Just Bitching
I love blogging. While I'm no professional, I try to be fair, point out why I liked or disliked a book, and tell others to try it out for themselves. I don't generally respond to haters, because nothing I say will erase their anger plus they are entitled to not agree with me. But the thing I find hard to understand is the depth of love or hate fanboys have these days for their favs.
Back when I was young, I and my buddies loved books. We considered ourself fanboys. We would go to cons, try to meet our favorite author, get an autograph, and talk about how cool the book was with fellow lovers. What we did not do was be belligerent toward anyone who didn't love our favs. We might scoff, snicker behind your back, but at the end of the day, we did not care if anyone else loved our book, character, series, or genre. Your opinion was yours as long as we could keep reading what we wanted.

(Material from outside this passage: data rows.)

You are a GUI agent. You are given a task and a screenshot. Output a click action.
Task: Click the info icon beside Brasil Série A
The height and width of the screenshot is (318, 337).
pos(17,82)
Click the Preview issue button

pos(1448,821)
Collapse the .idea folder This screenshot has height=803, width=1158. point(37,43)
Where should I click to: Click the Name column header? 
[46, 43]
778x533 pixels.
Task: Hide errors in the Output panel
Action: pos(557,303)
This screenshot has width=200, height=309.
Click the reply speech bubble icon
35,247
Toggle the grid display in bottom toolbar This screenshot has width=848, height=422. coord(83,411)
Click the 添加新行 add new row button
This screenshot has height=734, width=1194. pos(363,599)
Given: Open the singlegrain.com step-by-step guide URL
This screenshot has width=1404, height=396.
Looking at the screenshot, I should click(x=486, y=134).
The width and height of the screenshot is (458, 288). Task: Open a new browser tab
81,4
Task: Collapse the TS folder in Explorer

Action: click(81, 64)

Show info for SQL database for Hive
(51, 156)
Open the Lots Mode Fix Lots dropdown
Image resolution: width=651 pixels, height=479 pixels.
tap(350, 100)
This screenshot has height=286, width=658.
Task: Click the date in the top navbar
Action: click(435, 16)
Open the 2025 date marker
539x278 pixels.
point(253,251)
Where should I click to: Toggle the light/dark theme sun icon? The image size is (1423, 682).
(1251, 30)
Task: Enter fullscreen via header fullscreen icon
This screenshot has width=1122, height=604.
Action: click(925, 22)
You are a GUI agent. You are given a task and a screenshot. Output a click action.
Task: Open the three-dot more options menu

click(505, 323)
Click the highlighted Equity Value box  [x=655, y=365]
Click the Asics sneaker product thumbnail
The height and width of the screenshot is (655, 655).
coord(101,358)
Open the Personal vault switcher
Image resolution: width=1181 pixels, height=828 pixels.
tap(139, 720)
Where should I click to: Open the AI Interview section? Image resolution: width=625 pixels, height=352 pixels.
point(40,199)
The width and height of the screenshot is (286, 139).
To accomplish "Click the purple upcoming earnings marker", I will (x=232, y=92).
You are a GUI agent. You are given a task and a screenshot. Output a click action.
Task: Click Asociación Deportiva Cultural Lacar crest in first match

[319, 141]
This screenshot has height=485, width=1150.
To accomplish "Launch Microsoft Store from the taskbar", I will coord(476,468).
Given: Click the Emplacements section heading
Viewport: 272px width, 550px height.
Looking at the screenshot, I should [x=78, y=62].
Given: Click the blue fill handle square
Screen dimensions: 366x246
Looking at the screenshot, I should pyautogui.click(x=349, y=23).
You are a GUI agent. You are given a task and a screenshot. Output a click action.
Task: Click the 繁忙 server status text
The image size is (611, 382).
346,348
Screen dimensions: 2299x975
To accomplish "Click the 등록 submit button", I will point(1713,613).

Let us compare back then with now. Authors attack reviewers for negative reviews. It actually happens. Fanboys will curse, name call, grieve, cyber attack, and berate a person for not loving a book or author as much as they do. People will fight on other book sites through comments because . . . you guessed it, one criticized the others prized book. Some sites are even used to post others blogs so the haters can then spend 100 comments eloquently expressing why the writers of said blog was a complete idiots. It goes on and on.
And this situation takes turns angering me and depressing me. Really, we are such fanboys now that a book, character, series, author, or whatever means more to us than giving our fellow human beings the common courtesy of not attacking them for not liking what we like?
Wow. What a shame. I love my favorite books, but I'm not going to kick my neighbors teeth in because he doesn't enjoy Tolkien as much as I do. Guess I'm just old school. You know, back when people were actually allowed to hate things and say so without fear of retribution from fanboys.
Sorry. Had to get that off my chest. Let the grieving begin.